Die deutsche Wohnungswirtschaft dringt auf einen langfristigen Bund-Länder-Pakt für altersgerechtes Wohnen und warnt vor einem massiven Mangel an barrierefreien Wohnungen für ältere Menschen. Regierungsparteien und Opposition verweisen auf bereits aufgelegte oder geplante Förderprogramme, kritisieren sich aber gegenseitig für unzureichende Finanzierung und fehlende Verlässlichkeit.
Wohnungswirtschaft warnt vor Millionen fehlender Wohnungen
Der GdW Bundesverband deutscher Wohnungs- und Immobilienunternehmen fordert die Bundesregierung auf, einen dauerhaft verlässlichen Bund-Länder-Kraftakt zu starten. Schon heute fehlten 2,2 bis 2,5 Millionen weitgehend barrierefreie Wohnungen allein für ältere Haushalte mit Mobilitätseinschränkungen, teilte der Verband mit.
GdW-Präsident Axel Gedaschko kritisiert im Gespräch mit dem „Focus“ die bisherigen staatlichen Förderungen: „Bisherige Programme waren zu klein, zu unsicher und zu wenig auf die Breite des Mietwohnungsbestands ausgerichtet“. Er warnte zudem vor finanziellen Überforderungen der Bewohner: Ein barrierefreies Bad helfe wenig, wenn es für die Mieter nicht mehr bezahlbar sei. Altersgerechtes Wohnen sei keine Komfortfrage, sondern zentrale Sozial-, Pflege- und Wohnungspolitik, so Gedaschko gegenüber dem „Focus“.
Koalition verweist auf Förderprogramm der KfW
Die Regierungsparteien verweisen auf bereits ergriffene Maßnahmen.
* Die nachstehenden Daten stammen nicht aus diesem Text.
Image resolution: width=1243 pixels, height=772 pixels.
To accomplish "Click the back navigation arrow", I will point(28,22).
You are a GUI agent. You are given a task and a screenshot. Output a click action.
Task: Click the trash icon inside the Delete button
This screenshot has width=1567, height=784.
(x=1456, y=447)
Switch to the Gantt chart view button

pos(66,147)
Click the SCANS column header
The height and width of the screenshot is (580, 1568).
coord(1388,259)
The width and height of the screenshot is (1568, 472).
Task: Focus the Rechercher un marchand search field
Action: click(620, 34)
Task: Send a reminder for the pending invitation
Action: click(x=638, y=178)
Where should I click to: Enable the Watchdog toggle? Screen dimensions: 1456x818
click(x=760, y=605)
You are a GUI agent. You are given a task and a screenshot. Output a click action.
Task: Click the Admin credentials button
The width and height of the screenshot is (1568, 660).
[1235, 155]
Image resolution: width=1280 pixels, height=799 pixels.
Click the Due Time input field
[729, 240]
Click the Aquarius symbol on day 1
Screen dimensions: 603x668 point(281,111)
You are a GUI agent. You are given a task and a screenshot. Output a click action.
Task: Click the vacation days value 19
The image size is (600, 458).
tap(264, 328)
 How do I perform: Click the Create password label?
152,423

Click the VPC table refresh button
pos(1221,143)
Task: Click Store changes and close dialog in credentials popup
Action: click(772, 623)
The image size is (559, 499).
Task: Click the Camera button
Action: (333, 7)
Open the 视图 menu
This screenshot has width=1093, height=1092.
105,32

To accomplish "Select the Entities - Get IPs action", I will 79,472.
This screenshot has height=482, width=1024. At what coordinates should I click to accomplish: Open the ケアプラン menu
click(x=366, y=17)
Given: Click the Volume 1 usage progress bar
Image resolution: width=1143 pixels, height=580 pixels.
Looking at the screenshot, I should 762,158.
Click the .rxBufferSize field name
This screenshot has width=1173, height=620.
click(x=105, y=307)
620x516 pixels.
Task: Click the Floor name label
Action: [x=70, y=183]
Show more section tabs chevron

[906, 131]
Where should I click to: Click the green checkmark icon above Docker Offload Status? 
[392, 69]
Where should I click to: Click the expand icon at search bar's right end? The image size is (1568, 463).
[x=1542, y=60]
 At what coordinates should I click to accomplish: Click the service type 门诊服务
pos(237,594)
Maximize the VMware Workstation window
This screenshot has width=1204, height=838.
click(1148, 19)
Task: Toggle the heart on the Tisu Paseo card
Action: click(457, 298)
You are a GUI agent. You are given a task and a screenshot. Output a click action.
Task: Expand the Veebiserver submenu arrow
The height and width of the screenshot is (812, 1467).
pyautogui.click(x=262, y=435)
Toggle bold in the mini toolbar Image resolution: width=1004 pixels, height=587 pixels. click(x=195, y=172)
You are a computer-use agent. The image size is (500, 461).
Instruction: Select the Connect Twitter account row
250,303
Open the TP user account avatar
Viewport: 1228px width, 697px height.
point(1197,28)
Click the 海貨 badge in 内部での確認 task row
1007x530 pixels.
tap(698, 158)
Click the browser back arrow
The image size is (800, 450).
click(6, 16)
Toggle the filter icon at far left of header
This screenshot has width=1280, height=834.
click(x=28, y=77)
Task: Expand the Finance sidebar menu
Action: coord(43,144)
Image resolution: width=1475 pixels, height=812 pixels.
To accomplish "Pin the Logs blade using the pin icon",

Der wohnungspolitische Sprecher der CDU/CSU-Fraktion, Jan-Marco Luczak, sagte dem „Focus“, die Union habe bei den Haushaltsverhandlungen durchgesetzt, dass das von der Ampel gestrichene KfW-Förderprogramm „Altersgerecht Umbauen“ wieder vom Bund finanziert werde. „Als Union wollen wir insbesondere selbstnutzende Eigentümer von Auflagen und Genehmigungen entlasten.“ Für 2026 stehen nach seinen Angaben 50 Millionen Euro bereit.
Der wohnungspolitische Sprecher der SPD-Fraktion, Hendrik Bollmann, räumt gegenüber dem „Focus“ Handlungsbedarf ein. „Ziel muss die Hebung auf 75 Millionen Euro sein“, sagte er dem Magazin. Zudem sei die bestehende Rückbaupflicht ein wesentliches Hemmnis, da Mieter beim Auszug verpflichtet werden könnten, barrierefreie Umbauten auf eigene Kosten rückgängig zu machen.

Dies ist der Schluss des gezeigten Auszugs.